[Stored data entries]
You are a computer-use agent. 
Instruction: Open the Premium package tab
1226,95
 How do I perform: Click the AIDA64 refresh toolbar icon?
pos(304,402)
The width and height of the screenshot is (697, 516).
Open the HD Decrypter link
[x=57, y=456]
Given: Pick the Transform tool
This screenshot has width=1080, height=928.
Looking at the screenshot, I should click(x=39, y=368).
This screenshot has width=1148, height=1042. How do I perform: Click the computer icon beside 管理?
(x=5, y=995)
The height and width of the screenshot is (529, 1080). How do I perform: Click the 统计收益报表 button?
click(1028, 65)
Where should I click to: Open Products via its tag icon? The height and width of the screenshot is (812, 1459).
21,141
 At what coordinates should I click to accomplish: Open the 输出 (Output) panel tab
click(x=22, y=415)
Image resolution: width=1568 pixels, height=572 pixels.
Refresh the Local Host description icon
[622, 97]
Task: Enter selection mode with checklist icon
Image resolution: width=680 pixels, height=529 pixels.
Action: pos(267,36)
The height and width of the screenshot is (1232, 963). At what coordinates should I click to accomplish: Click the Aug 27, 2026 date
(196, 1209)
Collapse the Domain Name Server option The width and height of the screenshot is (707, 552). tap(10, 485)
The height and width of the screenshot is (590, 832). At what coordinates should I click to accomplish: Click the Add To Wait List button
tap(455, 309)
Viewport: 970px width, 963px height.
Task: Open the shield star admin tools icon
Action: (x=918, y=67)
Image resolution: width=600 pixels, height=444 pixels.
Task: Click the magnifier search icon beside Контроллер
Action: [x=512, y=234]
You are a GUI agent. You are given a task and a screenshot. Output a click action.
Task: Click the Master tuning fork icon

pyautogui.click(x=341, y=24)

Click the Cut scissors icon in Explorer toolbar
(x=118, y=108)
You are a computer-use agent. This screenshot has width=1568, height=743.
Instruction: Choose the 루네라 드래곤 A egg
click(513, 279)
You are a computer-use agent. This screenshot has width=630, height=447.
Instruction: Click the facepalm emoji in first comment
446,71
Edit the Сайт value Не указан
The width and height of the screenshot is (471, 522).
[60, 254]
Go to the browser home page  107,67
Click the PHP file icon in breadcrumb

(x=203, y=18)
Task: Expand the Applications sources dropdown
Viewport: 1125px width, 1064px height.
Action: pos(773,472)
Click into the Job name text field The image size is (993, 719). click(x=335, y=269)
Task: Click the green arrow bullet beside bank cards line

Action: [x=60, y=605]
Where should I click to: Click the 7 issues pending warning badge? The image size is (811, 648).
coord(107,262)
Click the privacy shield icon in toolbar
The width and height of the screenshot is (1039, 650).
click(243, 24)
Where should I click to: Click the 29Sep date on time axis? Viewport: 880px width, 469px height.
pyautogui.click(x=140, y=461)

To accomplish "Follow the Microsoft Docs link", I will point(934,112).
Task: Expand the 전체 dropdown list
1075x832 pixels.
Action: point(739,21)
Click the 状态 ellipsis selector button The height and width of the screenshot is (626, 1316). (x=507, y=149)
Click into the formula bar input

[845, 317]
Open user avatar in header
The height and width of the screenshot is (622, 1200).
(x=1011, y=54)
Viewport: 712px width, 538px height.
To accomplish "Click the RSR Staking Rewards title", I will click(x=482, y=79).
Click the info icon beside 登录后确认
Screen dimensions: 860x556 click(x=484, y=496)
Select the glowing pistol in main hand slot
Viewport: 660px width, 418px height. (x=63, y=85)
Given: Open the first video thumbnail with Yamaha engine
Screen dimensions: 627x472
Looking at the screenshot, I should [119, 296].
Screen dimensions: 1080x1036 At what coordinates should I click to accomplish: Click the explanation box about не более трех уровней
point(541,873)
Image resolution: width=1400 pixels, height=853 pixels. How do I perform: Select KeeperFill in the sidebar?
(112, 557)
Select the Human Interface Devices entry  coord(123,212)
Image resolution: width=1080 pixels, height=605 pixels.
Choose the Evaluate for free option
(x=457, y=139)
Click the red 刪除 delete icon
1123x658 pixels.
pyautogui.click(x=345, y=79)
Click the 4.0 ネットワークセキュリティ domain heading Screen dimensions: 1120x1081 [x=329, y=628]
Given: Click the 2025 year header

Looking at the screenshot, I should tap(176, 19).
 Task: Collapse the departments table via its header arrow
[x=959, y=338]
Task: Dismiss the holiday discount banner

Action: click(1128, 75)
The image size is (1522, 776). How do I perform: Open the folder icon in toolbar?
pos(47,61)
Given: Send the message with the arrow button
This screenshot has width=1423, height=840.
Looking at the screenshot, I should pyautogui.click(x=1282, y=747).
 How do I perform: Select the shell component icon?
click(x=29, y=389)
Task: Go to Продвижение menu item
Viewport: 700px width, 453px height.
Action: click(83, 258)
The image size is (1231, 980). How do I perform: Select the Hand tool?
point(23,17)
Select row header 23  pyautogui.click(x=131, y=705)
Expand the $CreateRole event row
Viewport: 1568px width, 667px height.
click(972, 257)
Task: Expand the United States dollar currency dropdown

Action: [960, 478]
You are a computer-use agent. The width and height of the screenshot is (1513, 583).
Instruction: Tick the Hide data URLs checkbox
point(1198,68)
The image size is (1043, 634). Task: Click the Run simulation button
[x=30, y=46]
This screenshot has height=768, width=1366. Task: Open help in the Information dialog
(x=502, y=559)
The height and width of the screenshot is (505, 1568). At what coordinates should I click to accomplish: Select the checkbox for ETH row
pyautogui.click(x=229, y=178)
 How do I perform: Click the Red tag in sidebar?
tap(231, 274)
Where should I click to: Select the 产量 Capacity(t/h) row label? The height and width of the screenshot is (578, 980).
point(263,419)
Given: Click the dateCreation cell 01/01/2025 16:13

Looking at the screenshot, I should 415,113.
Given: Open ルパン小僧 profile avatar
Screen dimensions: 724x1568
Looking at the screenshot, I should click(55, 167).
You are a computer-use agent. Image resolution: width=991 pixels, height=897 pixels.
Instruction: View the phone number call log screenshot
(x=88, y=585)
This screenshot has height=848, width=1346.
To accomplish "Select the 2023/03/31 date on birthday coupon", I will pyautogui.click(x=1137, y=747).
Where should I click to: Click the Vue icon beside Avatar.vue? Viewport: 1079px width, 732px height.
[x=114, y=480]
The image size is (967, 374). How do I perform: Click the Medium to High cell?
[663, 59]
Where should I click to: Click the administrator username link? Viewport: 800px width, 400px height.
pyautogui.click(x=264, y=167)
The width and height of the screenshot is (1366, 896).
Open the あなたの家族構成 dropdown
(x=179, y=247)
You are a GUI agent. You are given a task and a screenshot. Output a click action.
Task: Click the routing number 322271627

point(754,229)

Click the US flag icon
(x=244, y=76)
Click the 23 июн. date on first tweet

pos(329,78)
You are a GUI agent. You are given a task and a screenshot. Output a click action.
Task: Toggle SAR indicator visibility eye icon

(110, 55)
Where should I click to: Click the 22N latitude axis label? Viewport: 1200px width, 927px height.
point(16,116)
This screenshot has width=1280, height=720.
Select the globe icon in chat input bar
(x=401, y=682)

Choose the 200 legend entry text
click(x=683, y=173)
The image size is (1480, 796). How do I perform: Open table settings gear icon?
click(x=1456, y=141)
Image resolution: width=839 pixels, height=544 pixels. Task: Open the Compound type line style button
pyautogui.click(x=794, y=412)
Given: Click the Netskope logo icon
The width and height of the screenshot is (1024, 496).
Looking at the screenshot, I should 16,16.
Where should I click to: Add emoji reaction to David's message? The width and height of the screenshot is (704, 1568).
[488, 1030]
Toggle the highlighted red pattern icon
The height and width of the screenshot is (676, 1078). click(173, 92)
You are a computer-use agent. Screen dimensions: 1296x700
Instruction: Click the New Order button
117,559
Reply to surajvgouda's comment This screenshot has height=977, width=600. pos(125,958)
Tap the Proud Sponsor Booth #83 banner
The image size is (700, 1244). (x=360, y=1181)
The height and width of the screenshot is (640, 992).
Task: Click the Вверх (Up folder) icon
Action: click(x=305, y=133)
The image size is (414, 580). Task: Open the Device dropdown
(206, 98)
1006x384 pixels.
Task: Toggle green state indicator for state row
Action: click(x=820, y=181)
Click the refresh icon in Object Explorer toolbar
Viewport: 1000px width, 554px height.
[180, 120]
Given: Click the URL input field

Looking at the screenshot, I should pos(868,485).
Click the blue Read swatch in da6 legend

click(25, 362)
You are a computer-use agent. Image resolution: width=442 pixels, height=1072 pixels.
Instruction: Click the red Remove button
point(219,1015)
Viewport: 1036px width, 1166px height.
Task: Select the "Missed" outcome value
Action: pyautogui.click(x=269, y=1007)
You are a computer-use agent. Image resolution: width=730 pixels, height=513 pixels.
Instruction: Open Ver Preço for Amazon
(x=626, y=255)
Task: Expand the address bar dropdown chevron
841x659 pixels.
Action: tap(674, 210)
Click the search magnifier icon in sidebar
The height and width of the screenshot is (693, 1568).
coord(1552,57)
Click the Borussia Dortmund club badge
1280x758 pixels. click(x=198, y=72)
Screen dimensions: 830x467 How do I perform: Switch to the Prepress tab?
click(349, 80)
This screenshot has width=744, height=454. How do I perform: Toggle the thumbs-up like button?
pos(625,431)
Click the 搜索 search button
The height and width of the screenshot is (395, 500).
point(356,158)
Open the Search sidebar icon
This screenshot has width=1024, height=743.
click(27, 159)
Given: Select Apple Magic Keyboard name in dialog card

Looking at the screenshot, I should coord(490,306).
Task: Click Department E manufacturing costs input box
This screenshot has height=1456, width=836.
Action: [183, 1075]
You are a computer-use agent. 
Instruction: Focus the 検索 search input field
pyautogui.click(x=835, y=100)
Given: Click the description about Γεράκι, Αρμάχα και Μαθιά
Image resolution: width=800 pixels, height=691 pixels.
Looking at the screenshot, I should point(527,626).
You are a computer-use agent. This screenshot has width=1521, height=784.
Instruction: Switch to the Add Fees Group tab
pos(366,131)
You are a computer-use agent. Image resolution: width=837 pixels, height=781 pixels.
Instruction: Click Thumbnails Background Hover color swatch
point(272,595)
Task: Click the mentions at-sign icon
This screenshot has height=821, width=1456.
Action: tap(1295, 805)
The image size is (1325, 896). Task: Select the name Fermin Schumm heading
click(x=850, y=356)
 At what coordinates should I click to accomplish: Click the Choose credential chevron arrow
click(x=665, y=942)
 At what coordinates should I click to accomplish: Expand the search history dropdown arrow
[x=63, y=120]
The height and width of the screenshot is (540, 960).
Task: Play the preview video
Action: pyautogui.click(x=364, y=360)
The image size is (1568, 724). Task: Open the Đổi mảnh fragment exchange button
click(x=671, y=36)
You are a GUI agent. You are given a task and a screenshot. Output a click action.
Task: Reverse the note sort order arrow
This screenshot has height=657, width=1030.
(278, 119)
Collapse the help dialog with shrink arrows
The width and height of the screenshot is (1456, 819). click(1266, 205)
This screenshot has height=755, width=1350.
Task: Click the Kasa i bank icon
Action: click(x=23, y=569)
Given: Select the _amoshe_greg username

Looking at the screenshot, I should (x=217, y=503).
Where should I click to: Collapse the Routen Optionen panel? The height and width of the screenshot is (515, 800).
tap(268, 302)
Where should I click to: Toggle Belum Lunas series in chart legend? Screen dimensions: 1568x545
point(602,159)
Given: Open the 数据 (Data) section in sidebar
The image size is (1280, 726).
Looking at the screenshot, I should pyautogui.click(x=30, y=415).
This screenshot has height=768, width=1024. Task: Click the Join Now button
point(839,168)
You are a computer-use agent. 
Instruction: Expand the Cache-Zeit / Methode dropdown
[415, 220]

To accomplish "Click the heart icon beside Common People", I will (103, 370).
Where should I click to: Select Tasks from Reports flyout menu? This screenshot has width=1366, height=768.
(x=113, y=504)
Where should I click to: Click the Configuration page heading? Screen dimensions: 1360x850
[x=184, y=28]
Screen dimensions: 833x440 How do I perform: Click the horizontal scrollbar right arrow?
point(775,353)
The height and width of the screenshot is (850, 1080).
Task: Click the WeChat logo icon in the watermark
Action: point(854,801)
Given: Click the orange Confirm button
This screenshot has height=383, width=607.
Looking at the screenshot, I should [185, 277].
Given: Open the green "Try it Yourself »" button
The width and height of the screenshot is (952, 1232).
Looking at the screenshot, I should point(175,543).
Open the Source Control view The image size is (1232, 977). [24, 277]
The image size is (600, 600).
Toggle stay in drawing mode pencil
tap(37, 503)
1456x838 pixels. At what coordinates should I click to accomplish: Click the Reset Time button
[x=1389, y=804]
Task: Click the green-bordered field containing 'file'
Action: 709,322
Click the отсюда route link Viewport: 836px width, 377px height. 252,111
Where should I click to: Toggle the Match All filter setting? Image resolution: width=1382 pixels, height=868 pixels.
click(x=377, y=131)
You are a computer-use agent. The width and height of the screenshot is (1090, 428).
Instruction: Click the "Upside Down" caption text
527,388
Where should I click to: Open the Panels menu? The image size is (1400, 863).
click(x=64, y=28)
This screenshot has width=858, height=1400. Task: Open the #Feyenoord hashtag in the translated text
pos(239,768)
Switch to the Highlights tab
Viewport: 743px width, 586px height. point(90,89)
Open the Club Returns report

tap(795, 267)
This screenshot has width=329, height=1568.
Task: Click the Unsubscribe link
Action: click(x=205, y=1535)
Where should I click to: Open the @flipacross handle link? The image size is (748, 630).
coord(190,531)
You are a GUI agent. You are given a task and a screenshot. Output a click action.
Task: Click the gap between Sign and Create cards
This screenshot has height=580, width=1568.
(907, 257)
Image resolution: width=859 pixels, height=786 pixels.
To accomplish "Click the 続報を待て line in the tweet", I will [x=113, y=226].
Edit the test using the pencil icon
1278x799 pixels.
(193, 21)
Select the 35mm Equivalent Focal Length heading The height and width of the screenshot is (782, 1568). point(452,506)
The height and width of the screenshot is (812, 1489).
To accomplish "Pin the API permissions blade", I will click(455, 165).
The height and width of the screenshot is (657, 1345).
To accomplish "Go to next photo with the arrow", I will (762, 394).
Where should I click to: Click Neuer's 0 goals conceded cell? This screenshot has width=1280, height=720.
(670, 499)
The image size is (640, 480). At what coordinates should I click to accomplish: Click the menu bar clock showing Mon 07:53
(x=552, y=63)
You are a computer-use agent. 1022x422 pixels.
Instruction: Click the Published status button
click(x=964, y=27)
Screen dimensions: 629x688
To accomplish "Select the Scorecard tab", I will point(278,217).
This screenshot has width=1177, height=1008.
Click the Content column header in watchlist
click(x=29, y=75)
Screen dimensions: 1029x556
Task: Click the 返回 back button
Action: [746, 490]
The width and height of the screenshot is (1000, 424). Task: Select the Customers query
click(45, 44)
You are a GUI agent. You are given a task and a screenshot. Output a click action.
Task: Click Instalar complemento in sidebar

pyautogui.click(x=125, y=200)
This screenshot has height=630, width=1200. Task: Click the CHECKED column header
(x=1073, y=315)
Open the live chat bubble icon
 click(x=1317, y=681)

> [WORK TO COMPLETE] Every line in the records above with the string "Edit" in it should be shown.

> [WRITTEN ANSWER]
Edit the Сайт value Не указан
Edit the test using the pencil icon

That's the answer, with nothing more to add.